Niharika Bhasin (born 21 November 1969; formerly Khan) is an Indian costume designer who works in Hindi cinema (Bollywood), and is most known for her work in Rock On!! (2008) and The Dirty Picture (2011), for which she won the National Film Award for Best Costume Design as well as Filmfare Award for Best Costume Design.

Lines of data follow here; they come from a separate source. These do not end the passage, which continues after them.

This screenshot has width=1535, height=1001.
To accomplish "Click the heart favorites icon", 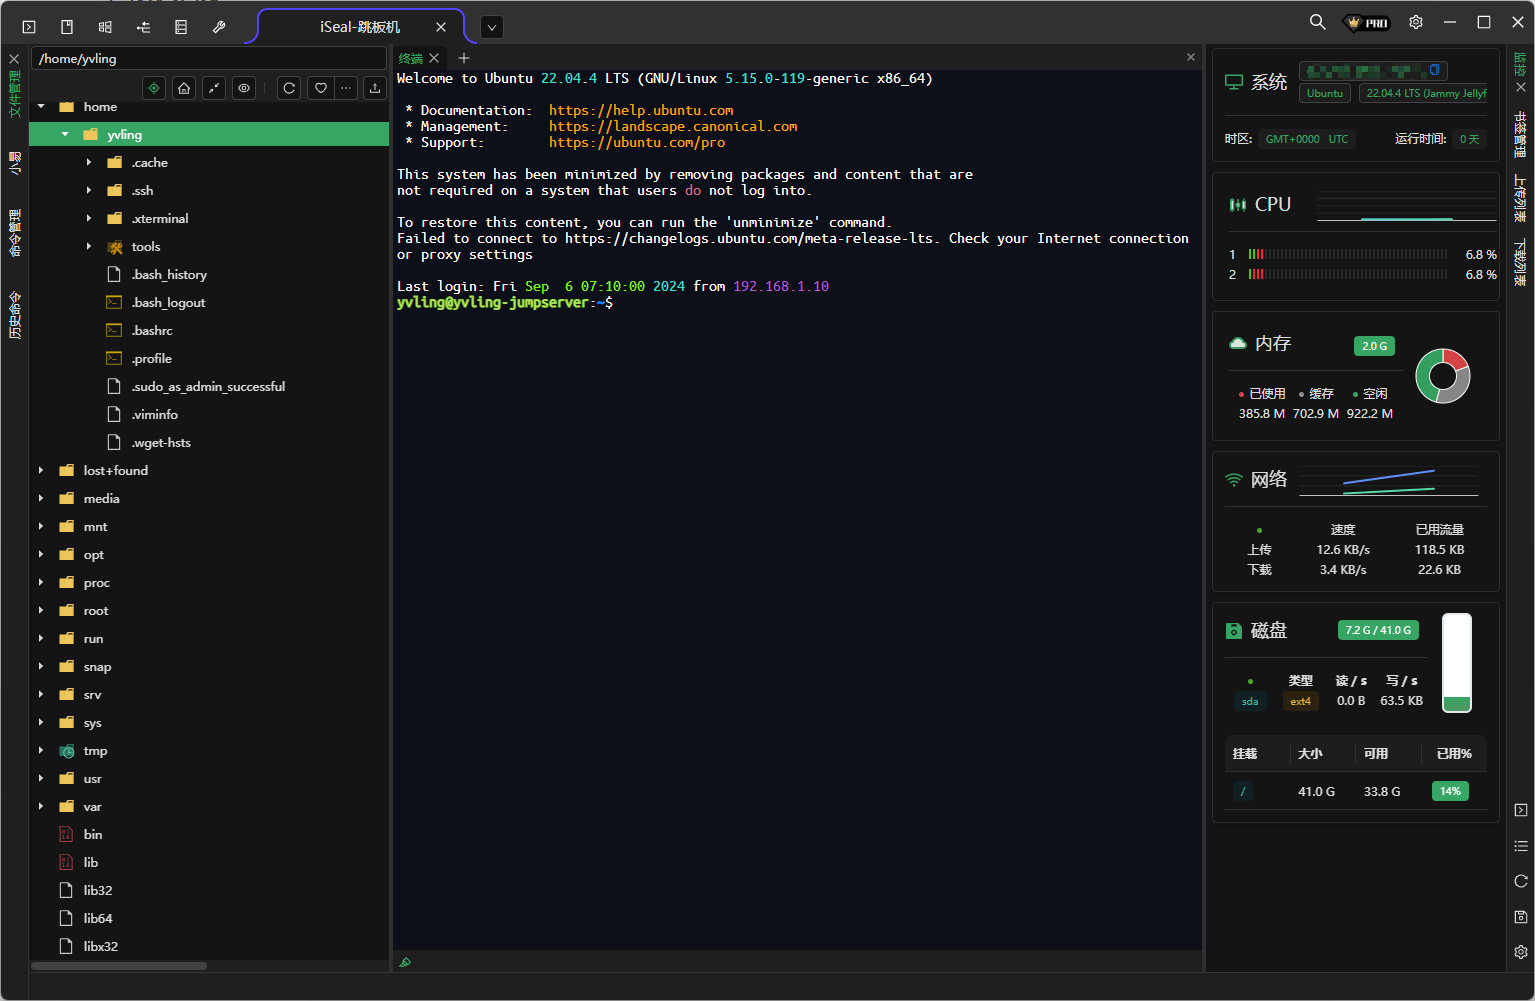I will click(320, 88).
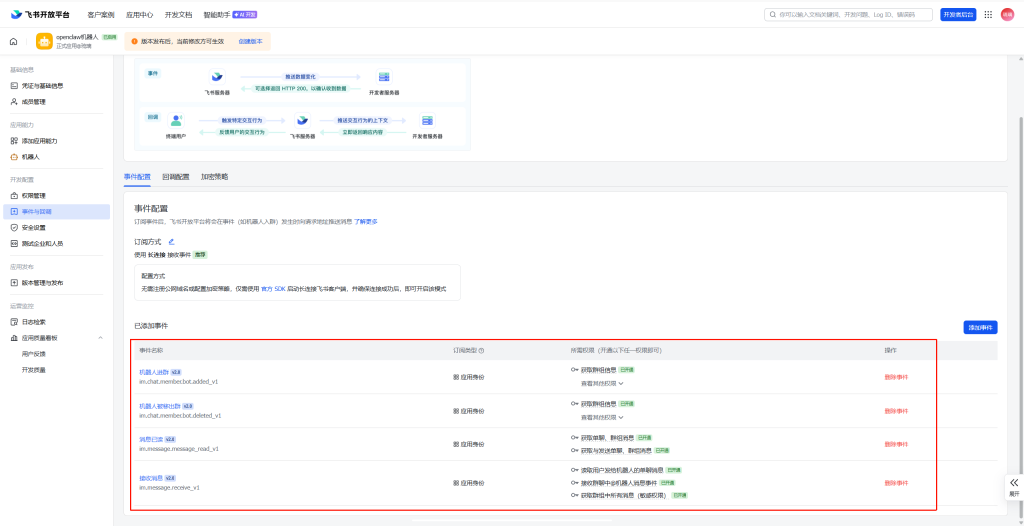Click the home icon in the app header
Viewport: 1024px width, 526px height.
[14, 41]
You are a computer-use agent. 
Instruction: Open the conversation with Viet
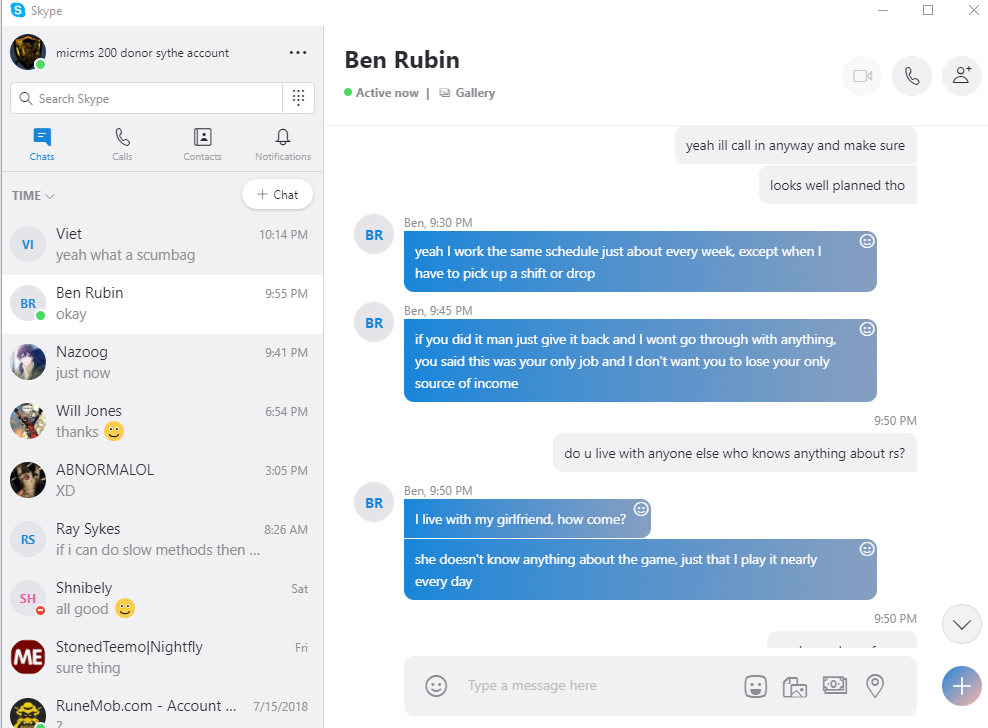point(162,245)
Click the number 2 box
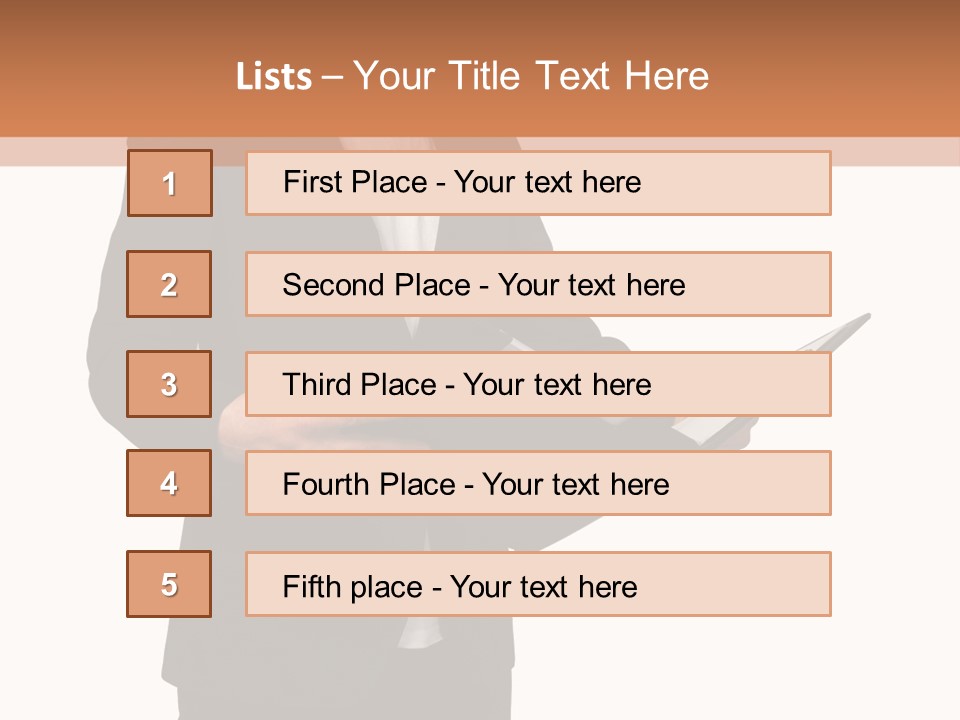This screenshot has width=960, height=720. pos(169,284)
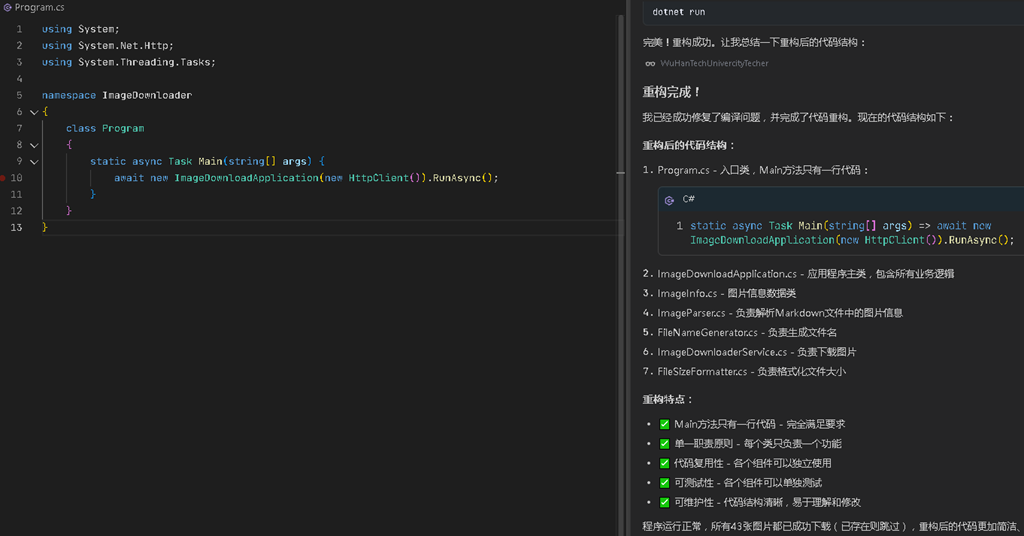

==Early life and education==
Born to a Punjabi father and Parsi mother. She did her bachelor's degree in public relations and HR from Seattle, US.

==Career==
Bhasin started her career with Khoya Khoya Chand (2007). She got noticed with rocker film Rock On!! (2008), and got her big banner break with Yash Raj Films's Band Baaja Baaraat (2010).

==Filmography==

- Khoya Khoya Chand (2007)
- Rock On!! (2008)
- Bhoothnath (2008)
- Rocket Singh: Salesman of the Year (2009)
- Karthik Calling Karthik (2010)
- Band Baaja Baaraat (2010)
- Delhi Belly (2011)
- Trishna (2011)
- The Dirty Picture (2011)
- F.A.L.T.U (2011)
- Ajab Gazabb Love (2012)
- Rowdy Rathore (2012)
- Heroine (2012)
- Inkaar (2013)
- Kai Po Che! (2013)
- Chashme Baddoor (2013)
- The Lunch Box (2013)
- Tigers (2014)
- Ungli (2014)
- Rang Rasiya (2014)
- Margarita with a Straw (2014)
- Roy (2015)
- Bombay Velvet (2015)
- Fitoor (2016)
- Fan (2016)
- Mirzya (2016)
- Shivaay (2016)
- Petta (2019)
- De De Pyaar De (2019)
- Pati Patni aur Woh (2019)
- Darbar (2020)
- Shakuntala Devi (2020)

==Awards==

| Year | Award | Category | Film | Result |
| 2011 | National Film Awards | Best Costume Design | The Dirty Picture | Won |
| 2012 | Filmfare Awards | Best Costume Design | Won |
| 2011 | IIFA Awards | Best Costume Design | Band Baaja Baaraat | Won |
| 2012 | The Dirty Picture | Won |
| 2020 | Filmfare Awards | Best Costume Design | Photograph | Nominated |

== Personal life==
Her brother Arjun Bhasin is also a costume designer, known for Dil Chahta Hai (2001), Rang De Basanti (2006) and Zindagi Na Milegi Dobara (2011). She was married to film and television actor Ayub Khan, who is known for TV series, Uttaran (2008). Her husband is the nephew of yesteryear film stars Dilip Kumar and Saira Bano.